§ **Prompt**
Extract each line of the material below that contains the word "marker" and copy those lines in full. Case counts when matching.

# Start of Given records

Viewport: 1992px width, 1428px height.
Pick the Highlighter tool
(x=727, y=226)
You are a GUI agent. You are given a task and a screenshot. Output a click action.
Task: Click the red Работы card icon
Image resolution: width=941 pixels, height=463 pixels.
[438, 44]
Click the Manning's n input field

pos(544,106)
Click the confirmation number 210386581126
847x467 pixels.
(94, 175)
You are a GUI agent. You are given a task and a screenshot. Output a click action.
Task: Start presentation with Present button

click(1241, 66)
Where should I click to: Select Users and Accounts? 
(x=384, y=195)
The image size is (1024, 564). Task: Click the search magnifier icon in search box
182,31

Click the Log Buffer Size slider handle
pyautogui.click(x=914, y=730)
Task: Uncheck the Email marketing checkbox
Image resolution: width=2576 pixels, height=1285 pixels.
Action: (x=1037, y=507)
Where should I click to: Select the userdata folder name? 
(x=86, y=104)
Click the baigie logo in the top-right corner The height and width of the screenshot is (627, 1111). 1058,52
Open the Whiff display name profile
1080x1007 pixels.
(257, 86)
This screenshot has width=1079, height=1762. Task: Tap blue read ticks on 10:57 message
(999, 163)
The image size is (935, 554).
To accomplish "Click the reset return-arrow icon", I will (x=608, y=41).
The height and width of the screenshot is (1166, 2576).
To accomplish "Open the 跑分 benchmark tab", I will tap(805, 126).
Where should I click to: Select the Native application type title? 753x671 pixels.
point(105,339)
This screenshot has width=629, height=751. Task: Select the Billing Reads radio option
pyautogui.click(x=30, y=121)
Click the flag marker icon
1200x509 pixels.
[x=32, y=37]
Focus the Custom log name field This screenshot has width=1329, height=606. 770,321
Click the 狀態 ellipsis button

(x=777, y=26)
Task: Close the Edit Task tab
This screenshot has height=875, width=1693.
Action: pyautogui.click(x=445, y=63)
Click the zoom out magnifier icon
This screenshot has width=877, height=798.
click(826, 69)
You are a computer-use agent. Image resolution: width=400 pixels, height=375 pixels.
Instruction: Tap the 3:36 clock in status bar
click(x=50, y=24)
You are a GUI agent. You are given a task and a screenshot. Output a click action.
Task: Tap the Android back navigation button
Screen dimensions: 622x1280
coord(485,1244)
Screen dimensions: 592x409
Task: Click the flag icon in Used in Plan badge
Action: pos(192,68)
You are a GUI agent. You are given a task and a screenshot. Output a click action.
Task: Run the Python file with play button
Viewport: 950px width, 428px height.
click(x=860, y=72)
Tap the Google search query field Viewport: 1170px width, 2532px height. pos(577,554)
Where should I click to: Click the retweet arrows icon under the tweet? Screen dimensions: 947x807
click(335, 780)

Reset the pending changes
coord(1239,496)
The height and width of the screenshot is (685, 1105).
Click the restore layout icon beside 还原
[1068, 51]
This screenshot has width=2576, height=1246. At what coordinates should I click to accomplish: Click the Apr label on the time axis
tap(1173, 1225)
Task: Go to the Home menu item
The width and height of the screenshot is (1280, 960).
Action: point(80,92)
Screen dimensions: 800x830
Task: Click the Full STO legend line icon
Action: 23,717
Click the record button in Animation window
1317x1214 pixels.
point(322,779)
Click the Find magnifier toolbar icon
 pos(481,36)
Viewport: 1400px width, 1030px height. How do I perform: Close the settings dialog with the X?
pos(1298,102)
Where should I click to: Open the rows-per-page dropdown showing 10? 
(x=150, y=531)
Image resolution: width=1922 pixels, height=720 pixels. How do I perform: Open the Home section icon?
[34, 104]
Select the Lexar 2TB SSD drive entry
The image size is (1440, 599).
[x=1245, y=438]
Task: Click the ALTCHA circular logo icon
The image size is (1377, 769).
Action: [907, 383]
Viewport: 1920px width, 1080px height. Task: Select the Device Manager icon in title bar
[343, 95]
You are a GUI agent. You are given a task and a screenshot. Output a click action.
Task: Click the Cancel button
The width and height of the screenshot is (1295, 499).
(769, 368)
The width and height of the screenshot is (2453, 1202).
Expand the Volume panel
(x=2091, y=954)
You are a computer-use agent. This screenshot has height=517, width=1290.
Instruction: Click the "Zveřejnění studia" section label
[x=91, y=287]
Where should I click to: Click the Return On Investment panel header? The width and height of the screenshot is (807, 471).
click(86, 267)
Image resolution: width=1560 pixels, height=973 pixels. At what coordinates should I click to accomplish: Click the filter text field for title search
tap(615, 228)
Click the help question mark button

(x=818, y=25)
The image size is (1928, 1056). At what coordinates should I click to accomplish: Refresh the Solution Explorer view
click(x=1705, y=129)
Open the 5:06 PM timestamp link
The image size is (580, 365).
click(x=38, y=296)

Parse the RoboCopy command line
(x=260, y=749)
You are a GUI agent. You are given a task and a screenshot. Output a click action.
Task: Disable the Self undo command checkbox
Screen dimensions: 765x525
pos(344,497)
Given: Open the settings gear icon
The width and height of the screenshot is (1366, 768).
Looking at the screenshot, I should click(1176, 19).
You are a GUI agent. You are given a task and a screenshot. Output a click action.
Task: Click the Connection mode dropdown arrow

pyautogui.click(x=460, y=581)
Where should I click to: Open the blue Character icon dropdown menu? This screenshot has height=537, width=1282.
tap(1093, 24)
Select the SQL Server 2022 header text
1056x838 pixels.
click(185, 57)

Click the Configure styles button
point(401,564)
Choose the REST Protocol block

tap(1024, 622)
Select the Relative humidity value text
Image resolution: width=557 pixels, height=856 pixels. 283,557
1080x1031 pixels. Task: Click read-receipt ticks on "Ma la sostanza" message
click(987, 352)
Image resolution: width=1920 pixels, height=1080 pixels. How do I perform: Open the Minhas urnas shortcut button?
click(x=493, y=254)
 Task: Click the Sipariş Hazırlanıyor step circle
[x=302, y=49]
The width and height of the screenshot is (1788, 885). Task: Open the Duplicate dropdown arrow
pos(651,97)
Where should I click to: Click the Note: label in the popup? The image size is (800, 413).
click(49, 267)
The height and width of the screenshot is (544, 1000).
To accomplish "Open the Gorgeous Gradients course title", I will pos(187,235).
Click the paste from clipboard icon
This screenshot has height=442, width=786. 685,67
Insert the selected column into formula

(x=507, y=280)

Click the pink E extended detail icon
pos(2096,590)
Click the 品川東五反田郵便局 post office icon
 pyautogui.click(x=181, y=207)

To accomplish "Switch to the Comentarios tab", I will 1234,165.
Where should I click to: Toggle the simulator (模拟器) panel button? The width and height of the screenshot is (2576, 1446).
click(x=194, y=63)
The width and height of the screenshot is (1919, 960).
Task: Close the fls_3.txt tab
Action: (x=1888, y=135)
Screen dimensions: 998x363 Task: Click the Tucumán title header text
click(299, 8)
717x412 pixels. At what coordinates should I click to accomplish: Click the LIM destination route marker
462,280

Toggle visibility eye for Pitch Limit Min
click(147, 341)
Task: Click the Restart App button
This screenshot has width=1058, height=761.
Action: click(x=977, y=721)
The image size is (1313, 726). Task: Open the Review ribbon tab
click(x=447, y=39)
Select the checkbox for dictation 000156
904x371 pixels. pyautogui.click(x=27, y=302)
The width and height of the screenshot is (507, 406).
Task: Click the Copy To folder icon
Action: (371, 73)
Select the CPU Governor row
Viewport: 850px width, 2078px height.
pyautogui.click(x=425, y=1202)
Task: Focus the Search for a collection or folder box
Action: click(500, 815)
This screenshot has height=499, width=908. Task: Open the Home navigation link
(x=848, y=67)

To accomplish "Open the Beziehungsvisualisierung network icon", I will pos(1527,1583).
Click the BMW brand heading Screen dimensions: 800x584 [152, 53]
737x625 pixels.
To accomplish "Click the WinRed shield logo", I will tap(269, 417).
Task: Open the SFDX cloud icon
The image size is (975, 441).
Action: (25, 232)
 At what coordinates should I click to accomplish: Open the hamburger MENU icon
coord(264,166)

# End of Given records

§ **Output for this task**
Click the flag marker icon
717x412 pixels. At what coordinates should I click to accomplish: Click the LIM destination route marker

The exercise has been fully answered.